• **TASK OBJECTIVE**
Once the line containing "Where should I click to: Click the Boekhouding" is found, return it and every line that follows, up to and including the final line of the material, exactly as written.

• **EXTRACTED ENTRIES**
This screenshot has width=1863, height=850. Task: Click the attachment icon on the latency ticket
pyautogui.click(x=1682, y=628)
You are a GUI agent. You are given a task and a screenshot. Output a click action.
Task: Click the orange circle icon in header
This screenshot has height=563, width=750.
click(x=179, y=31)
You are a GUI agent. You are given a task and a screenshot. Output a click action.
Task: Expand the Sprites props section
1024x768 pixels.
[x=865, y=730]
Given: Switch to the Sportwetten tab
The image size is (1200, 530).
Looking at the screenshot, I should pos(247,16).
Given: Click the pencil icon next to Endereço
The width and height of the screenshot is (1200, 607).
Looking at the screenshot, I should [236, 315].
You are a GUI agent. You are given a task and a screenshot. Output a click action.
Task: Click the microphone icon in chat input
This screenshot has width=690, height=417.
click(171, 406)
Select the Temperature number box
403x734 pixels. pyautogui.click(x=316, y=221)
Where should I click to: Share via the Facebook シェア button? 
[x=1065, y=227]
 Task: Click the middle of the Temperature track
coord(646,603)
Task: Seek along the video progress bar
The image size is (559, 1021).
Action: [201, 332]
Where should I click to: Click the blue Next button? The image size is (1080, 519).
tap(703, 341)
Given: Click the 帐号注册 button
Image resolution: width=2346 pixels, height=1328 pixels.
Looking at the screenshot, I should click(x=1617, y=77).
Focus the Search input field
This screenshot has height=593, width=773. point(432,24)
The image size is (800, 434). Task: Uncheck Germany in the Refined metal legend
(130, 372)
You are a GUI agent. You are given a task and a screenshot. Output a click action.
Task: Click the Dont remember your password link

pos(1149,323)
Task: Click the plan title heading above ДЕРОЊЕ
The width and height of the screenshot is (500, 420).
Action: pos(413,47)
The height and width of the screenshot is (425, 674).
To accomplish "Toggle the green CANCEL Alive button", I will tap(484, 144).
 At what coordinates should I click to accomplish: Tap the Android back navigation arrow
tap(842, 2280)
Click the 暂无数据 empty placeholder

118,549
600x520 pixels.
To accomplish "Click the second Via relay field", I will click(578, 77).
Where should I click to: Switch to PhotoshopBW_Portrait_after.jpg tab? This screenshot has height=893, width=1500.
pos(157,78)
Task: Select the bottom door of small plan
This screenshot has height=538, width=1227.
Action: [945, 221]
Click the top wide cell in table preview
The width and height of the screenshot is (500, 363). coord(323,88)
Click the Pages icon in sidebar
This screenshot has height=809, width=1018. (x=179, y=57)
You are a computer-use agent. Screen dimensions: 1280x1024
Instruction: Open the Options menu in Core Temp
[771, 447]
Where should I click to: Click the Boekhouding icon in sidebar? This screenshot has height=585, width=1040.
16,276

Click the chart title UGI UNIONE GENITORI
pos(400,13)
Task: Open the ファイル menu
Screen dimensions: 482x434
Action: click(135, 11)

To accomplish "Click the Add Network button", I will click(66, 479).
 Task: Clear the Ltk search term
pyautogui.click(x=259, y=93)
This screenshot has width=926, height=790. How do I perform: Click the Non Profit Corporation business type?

• **REPLY**
Where should I click to: Click the Boekhouding icon in sidebar? This screenshot has height=585, width=1040.
16,276

Click the chart title UGI UNIONE GENITORI
pos(400,13)
Task: Open the ファイル menu
Screen dimensions: 482x434
Action: click(135, 11)

To accomplish "Click the Add Network button", I will click(66, 479).
 Task: Clear the Ltk search term
pyautogui.click(x=259, y=93)
This screenshot has width=926, height=790. How do I perform: Click the Non Profit Corporation business type?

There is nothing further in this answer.